I'm trying to build a high performance PowerShell script that will scan all files & folders on an NTFS\SAN share. I don't need file data, just the metadata info like attributes, timestamps and permissions.
I can scan files & folders via a simple PowerShell script:
$path = "\\SomeNetworkServer\Root"
Get-ChildItem -Path $path -Recurse | % {
#Do some work like (Get-ACL -Path ($_.FullName))...
}
Problem with this approach is that it can take hours or even days on very large storage systems with millions of folders & files. I figured parallelism might help better utilize storage, CPU and networking IO to process faster. I'm not sure where (if at all) a bottleneck exists in Get-ChildItem. I assume it just runs sequentially through each directory.
My approach was to build a function that also uses recursion with the System.IO namespace to enumerate all directories and files, and also use RSJobs to create a pool of active running jobs based on the directory.
Something like:
function ExploreShare {
param(
[parameter(Mandatory = $true)]
[string] $path,
[parameter(Mandatory = $true)]
[int] $threadCount)
Begin {}
Process {
[System.IO.Directory]::EnumerateDirectories($path) | % {
$curDirectory = $_;
#Do work on current directory, output to pipline....
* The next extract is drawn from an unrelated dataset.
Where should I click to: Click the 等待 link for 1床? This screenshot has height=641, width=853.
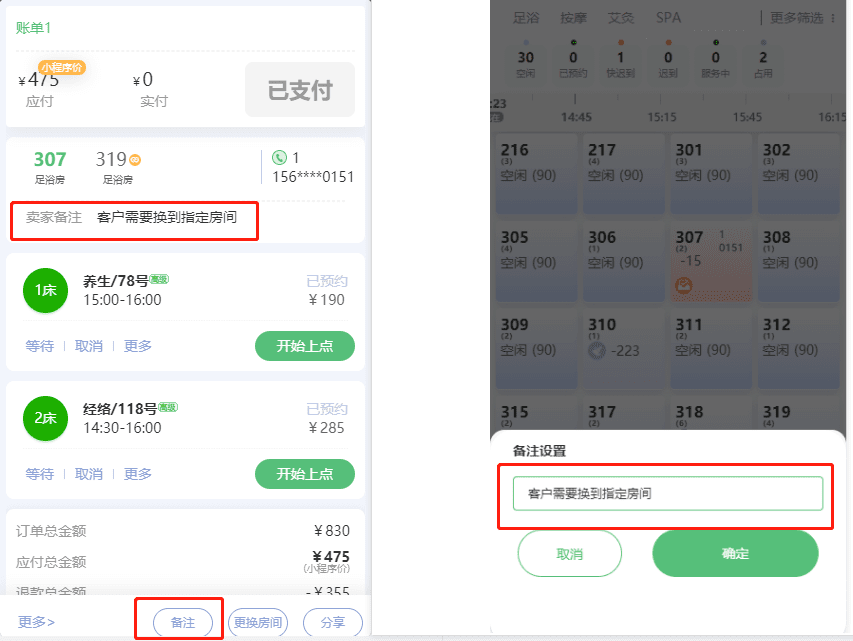click(40, 346)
#Determine if some of the jobs finished
$jobs = Get-RSJob
$jobs | ? { $_.State -eq "Completed" } | Receive-RSJob
$jobs | ? { $_.State -eq "Completed" } | Remove-RSJob
$running = $jobs | ? { $_.State -eq "Running" };
#If we exceed our threadCount quota run as normal recursion
if ($running.count -gt $threadCount -or ($threadCount -eq 0)) {
ExploreShare -path $curDirectory -threadCount $threadCount
}
else {
#Create a new Job for the directory and its nested contents
Start-RSJob -InputObject $curDirectory -ScriptBlock {
ExploreShare -path $_ -threadCount $using:threadCount
} -FunctionsToImport @("ExploreShare") | Out-Null
}
}
#Process all files in current directory in current thread\job
[System.IO.Directory]::EnumerateFiles($path) | % {
$curFile = $_;
#Do work with current file, output to pipeline....
}
}
End {
#End of invocation wait for jobs to be finished and flush them out?
$jobs = Get-RSJob
$jobs | Wait-RSJob | Receive-RSJob
$jobs | Remove-RSJob
}
}
Then call it like so
ExploreShare -path $path -threadCount 5
Few design challenges I'm struggling to overcome:
When calling Start-RSJob, I believe that nested job has no awareness of the parent jobs resulting in an ever growing list of RSJobs per directory as ExploreShare is recursively called.
- I tried doing something like
$jobs = Get-RSJobs
and passing in $jobs to Start-RSJob & ExploreShare to build awareness of running jobs in a child job (not sure if it actually works that way), it just caused my process memory to skyrocket.
- I tried doing something like
If I keep the parallelism to just enumerated root directories, I can get in a situation where most of them at the root are empty except a few that contain all the nested files & folders (like Department folder)
My goal was to make it so there are always only X jobs running in parallel when ExploreShare is called, and if a nested directory is being enumerated when a previous job completed, then that directory (and its files) will be processed as a new job instead of current thread.
Hopefully this makes sense ♂️